The struggle over patent extension is where Mylan has assumed the role of crusader for lower-cost drugs. Last year the company helped found a lobbying group called the Campaign for Fair Pharmaceutical Competition. The group is currently pushing to eliminate sections of the Waxman-Hatch Act, a landmark 1984 law designed to promote drug competition. One target: a provision that prevents the FDA from reviewing generic-drug applications for 30 months if the patent holder sues.
The opposing lobbyists have a slightly different spin. Proprietary medications can work better and sometimes protect consumers from potentially unsafe or ineffective generic compounds, according to Alan Holmer, president of PhRMA, a lobby for the brand holders. He derides Mylan's lobbying as "nothing more than a brazen attempt to deflect attention from the generic industry's embarrassment at its recent dramatic price increase and calls for antitrust investigations of their practices."

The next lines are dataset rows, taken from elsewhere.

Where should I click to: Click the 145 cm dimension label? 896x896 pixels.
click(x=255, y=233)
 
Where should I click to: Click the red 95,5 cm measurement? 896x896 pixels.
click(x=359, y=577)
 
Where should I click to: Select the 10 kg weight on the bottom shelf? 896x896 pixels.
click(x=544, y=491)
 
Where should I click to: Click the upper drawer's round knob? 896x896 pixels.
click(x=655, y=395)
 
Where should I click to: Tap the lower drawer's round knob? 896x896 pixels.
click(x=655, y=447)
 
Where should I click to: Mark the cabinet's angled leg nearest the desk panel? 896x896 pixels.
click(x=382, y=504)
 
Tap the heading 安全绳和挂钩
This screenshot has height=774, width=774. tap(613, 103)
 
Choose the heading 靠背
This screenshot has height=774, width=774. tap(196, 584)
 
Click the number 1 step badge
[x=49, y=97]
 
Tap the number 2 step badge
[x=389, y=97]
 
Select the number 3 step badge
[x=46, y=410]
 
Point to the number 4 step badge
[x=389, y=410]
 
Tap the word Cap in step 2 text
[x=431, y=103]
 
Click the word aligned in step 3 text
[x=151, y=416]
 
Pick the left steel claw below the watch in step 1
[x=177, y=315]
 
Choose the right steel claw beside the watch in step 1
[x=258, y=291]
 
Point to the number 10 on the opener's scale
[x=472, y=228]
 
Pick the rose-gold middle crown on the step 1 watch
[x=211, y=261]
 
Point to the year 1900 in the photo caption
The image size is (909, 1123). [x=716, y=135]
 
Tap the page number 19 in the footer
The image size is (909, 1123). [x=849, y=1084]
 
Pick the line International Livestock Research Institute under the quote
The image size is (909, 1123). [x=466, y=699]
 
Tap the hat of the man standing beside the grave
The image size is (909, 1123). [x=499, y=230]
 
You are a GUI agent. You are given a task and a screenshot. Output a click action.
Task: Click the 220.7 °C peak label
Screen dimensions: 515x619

The rise in drug spending is beginning to have political repercussions. A movement is under way at the federal and state levels to bring about cheaper prescription drugs, an effort that could help the lower-cost generics. Bills are pending in several states, including California, to force drug companies to discount products for seniors. In Congress, a bipartisan commission will probably attempt to get Medicare to reverse its policy against paying for prescriptions, which could also favor the generics.
Whatever happens to Mylan, America's generic-drug industry is likely to emerge much stronger from the current turmoil. Even with delays, brand-name drugs that now account for sales of more than $40 billion a year could become available in generic form by 2008. Based on current pricing, consumers might save an additional $16 billion. And that's not too hard to swallow.